▶ **The task**
In the data below, find the line containing "Open the 'How can I fix it?' tab"; transcribe it and each line after it exactly, through the last, skipping pictures.

(Beginning of Data for this exercise)

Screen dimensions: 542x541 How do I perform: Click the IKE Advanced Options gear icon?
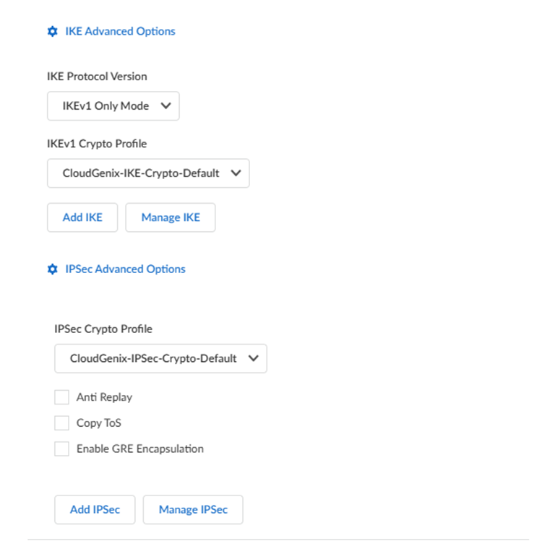coord(52,32)
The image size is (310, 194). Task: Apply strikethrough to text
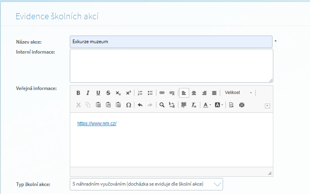point(108,93)
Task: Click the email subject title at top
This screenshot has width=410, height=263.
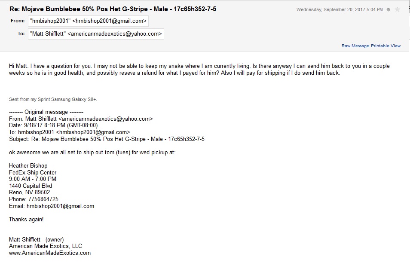Action: [113, 9]

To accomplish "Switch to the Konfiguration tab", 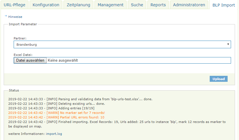I will pos(46,5).
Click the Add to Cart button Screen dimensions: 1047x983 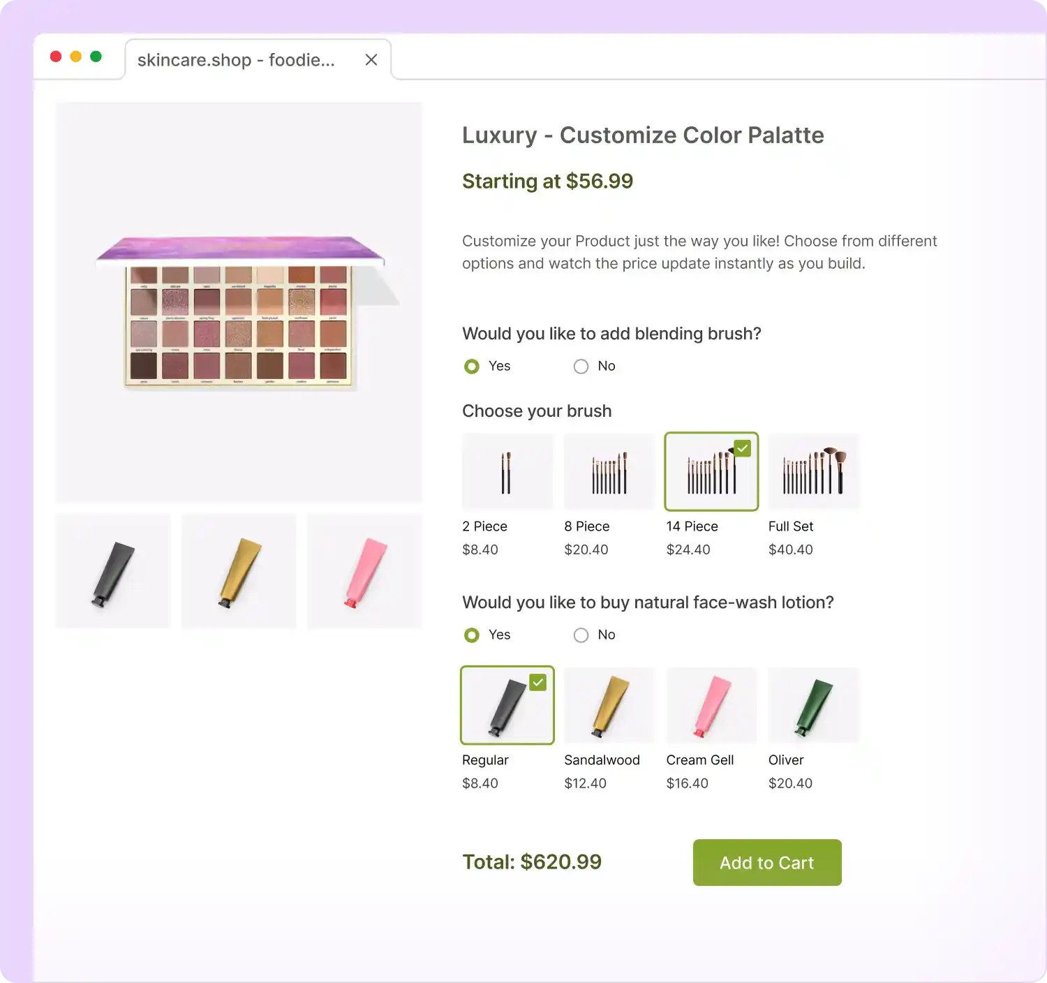tap(766, 862)
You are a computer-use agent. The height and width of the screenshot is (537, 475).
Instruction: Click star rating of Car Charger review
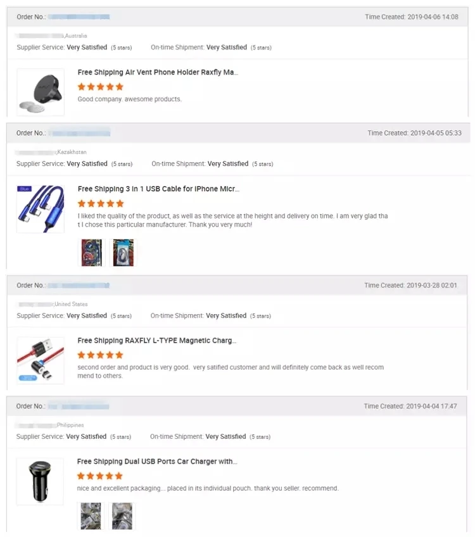coord(100,476)
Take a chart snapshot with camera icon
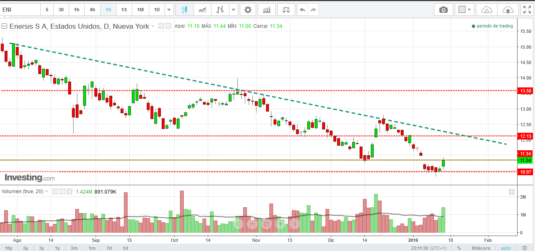Viewport: 535px width, 251px height. (x=444, y=10)
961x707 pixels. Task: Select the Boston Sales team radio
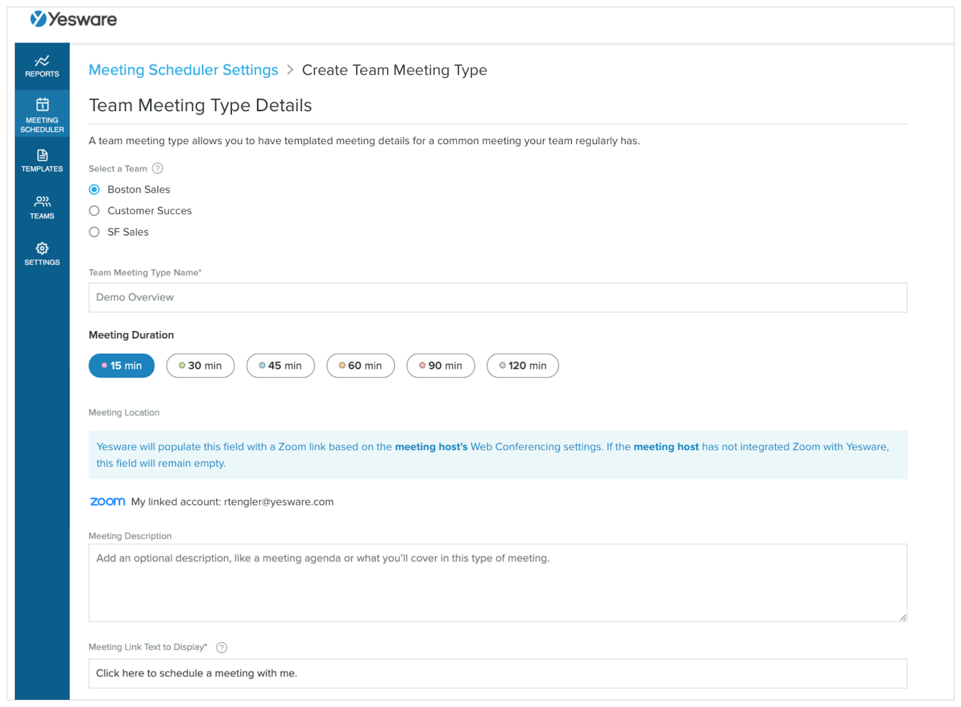pyautogui.click(x=94, y=190)
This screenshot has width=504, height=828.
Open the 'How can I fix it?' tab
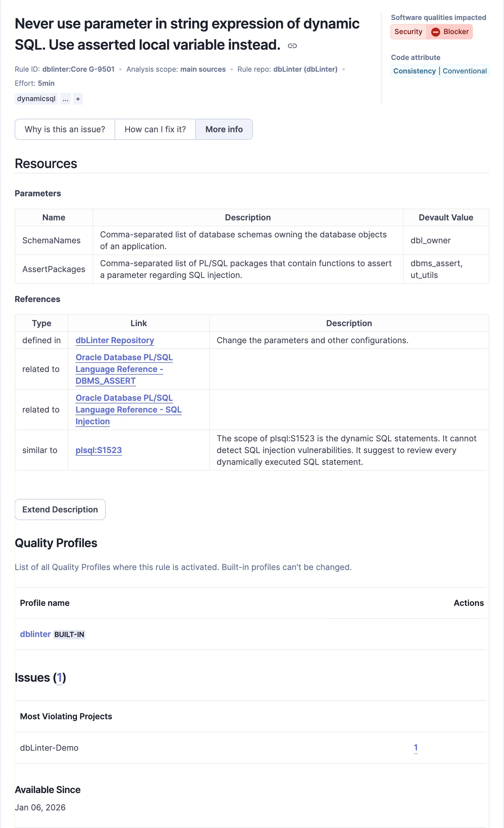155,129
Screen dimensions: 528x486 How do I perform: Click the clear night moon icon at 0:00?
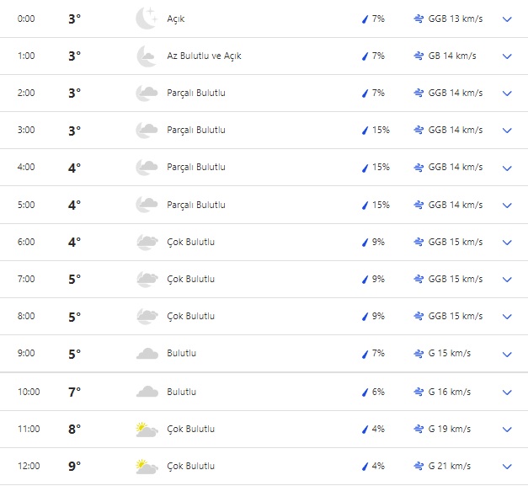pos(147,19)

(End of Data for this exercise)

▶ **Solution**
Open the 'How can I fix it?' tab
155,129
Screen dimensions: 528x486 How do I perform: Click the clear night moon icon at 0:00?
pos(147,19)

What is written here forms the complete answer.